- Education: University of Connecticut, University of Kentucky
- Occupations: Pharmacist, academic

= Joseph T. DiPiro =

Joseph T. DiPiro is professor and Associate Vice President of Health Sciences for Faculty Affairs at Virginia Commonwealth University. From 2014 to 2022 he was Dean and Archie O. McCalley Chair at the VCU School of Pharmacy.

==Education==
DiPiro received his Bachelor of Science degree in Pharmacy from the University of Connecticut and Doctor of Pharmacy from the University of Kentucky. He completed a residency at the University of Kentucky Medical Center and a fellowship in clinical immunology at Johns Hopkins University.

==Career==
Before arriving at the VCU School of Pharmacy on July 1, 2014, DiPiro served as professor and executive dean of the South Carolina College of Pharmacy, an integrated program of the Colleges of Pharmacy of the University of South Carolina and the Medical University of South Carolina.

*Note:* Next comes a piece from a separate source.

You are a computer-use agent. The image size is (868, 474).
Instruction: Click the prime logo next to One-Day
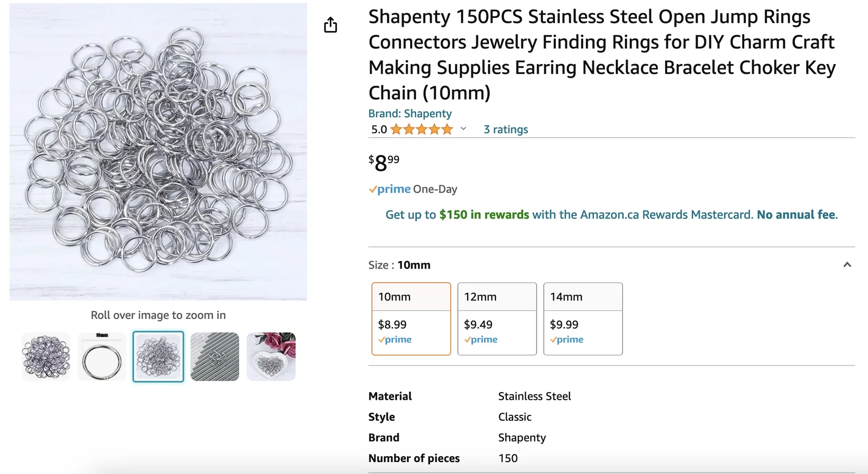pos(390,189)
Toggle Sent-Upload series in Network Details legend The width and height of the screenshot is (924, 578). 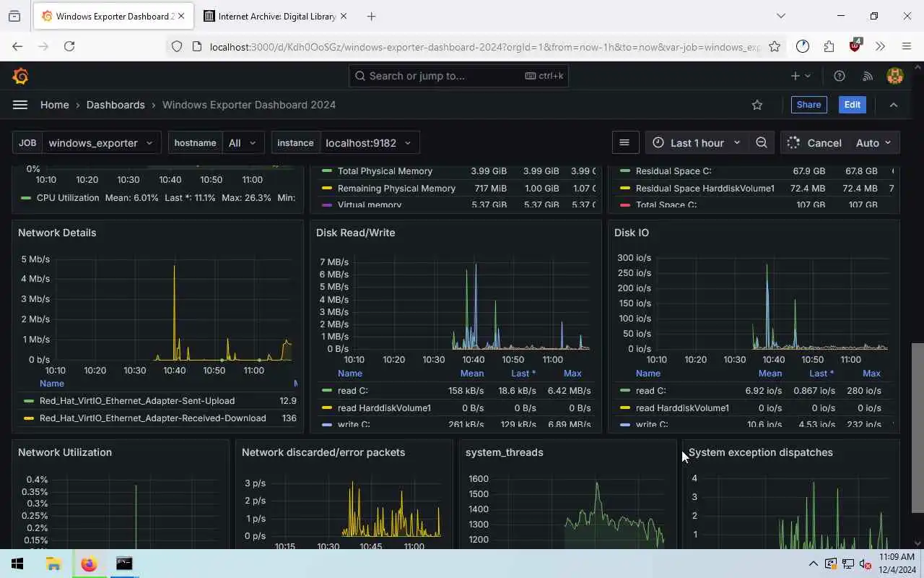tap(137, 401)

Prior to his tenure at South Carolina, he was the Panoz Professor of Pharmacy at the University of Georgia College of Pharmacy and clinical professor of surgery at the Medical College of Georgia. While there, he was also assistant dean for the College of Pharmacy and the School of Medicine at the Medical College of Georgia as well as head of the Department of Clinical and Administrative Pharmacy.

==Writing==
DiPiro served as editor of The American Journal of Pharmaceutical Education, the official publication of the American Association of Colleges of Pharmacy, from 2002 to 2014. DiPiro has published more than 200 articles in academic and professional journals, mainly related to antibiotics, drug use in surgery, various issues in pharmacy practice and pharmacy education.

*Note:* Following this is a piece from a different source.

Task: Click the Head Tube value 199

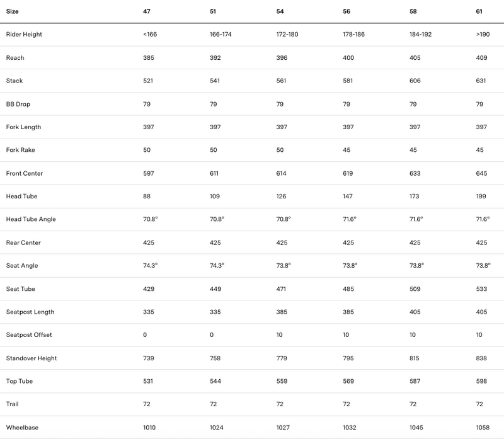Action: click(x=481, y=197)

His papers have appeared in Antimicrobial Agents and Chemotherapy, Pharmacotherapy, Critical Care Medicine, JAMA, Annals of Surgery, Archives of Surgery, American Journal of Surgery, Journal of Pharmacology and Experimental Therapeutics, and Surgical Infections.

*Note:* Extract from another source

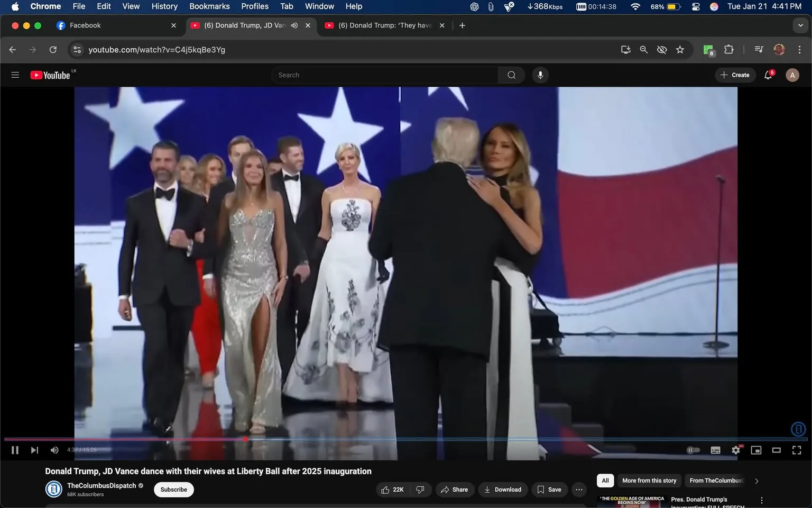Switch to the Facebook tab
The image size is (812, 508).
click(x=106, y=25)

Pharmacotherapy: A Pathophysiologic Approach, for which DiPiro is the senior editor, is used by American pharmacy students and is in its 12th edition. He is also the author of Concepts in Clinical Pharmacokinetics and editor of the Encyclopedia of Clinical Pharmacy.

==Memberships and awards==
DiPiro is past president of the American College of Clinical Pharmacy. He is an ACCP fellow and has served on the Research Institute Board of Trustees. He has been a member of the Surgical Infection Society Therapeutic Agents Committee and the American Society of Health-System Pharmacists, having served on the Commission on Therapeutics and the Task Force on Science. In 2002, the American Association of Colleges of Pharmacy selected DiPiro for the Robert K. Chalmers Distinguished Educator Award. He also received the Education Award from the American College of Clinical Pharmacy in 2004, the Russell R. Miller Literature Award in 1998, and the Award for Sustained Contributions to the Literature from the American Society of Health-System Pharmacists in 1992.